Huawei is sharpening its edge in the domestic AI race, unveiling a multi-year roadmap that puts homegrown technology front and center. The company outlined an ambitious plan to expand its Ascend lineup through 2028, doubling down on an internal tech stack and in-house high-bandwidth memory to compete head-on with leading AI accelerators.
At its recent industry event, Huawei detailed successors to the Ascend 910C that target both inference and training workloads, with clear performance and memory upgrades rolling out each year.
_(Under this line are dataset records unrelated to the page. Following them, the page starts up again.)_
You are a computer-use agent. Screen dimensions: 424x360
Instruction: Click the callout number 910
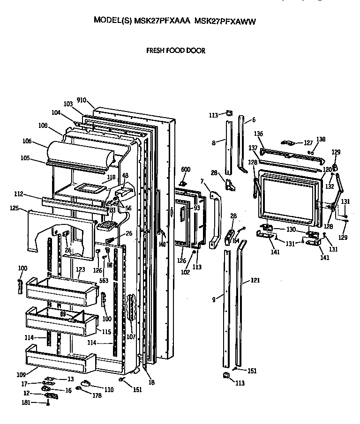coord(82,100)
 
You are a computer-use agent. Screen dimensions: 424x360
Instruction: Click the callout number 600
coord(186,170)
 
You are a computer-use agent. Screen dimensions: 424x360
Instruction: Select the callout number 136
coord(258,134)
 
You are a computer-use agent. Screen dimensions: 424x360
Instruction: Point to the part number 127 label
coord(308,143)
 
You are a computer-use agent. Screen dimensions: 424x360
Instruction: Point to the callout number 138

The strategy revolves around two pillars: pushing low-precision compute for efficiency and scaling bandwidth and capacity with self-developed HBM.
Ascend 950PR: the next step in inference performance
– First Ascend chip to integrate Huawei’s self-built HBM
– Supports low-precision formats up to FP8
– Compute: 1 PFLOPS FP8, 2 PFLOPS FP4
– Interconnect bandwidth: 2 TB/s
– HBM (HiBL 1.0): 128 GB capacity, 1.6 TB/s bandwidth
– Target workloads: inference-centric tasks such as prefill and recommendation
Huawei is also preparing its second-generation HBM, aiming to boost both capacity and throughput:
– HiZQ 2.0 HBM: 144 GB capacity, 4 TB/s bandwidth
Ascend 950DT: training-focused follow-up
– Planned for Q4 2026
– Training-oriented design
– Uses HiZQ 2.0 HBM for higher memory capacity and bandwidth than the 950PR
Ascend 960: bandwidth and compute scale up
– Planned for Q4 2027
– Interconnect bandwidth: 2.2 TB/s
– Memory: 288 GB (likely HiZQ 2.0)
– Memory bandwidth: 9.6 TB/s
– Compute: 2 PFLOPS FP8, 4 PFLOPS FP4
Ascend 970: next-level leap by 2028
– Set for 2028
– Positioned to deliver significant jumps in both compute and memory, extending the platform’s capabilities for large-scale AI
Why this roadmap matters
– Homegrown stack: By adopting self-built HBM and internal designs, Huawei reduces reliance on external components while optimizing for its AI software ecosystem.
– Precision for efficiency: Emphasis on FP8 and FP4 aligns with modern AI trends, increasing throughput for both inference and training at lower power and cost.
– Balanced portfolio: The 950PR zeroes in on inference-heavy scenarios, while the 950DT and 960 raise the ceiling for training, helping data centers scale across use cases.
– Domestic demand: With an extended pipeline through 2028, Huawei is signaling it can supply sustained AI compute growth for China’s expanding AI industry.
In short, Huawei’s AI chip roadmap marks a clear, iterative march toward higher bandwidth, larger memory pools, and faster low-precision performance. From the 950PR’s in-house HBM debut to the 970’s anticipated leap, the Ascend series is being positioned to power everything from recommendation engines to large-scale model training across the next several years.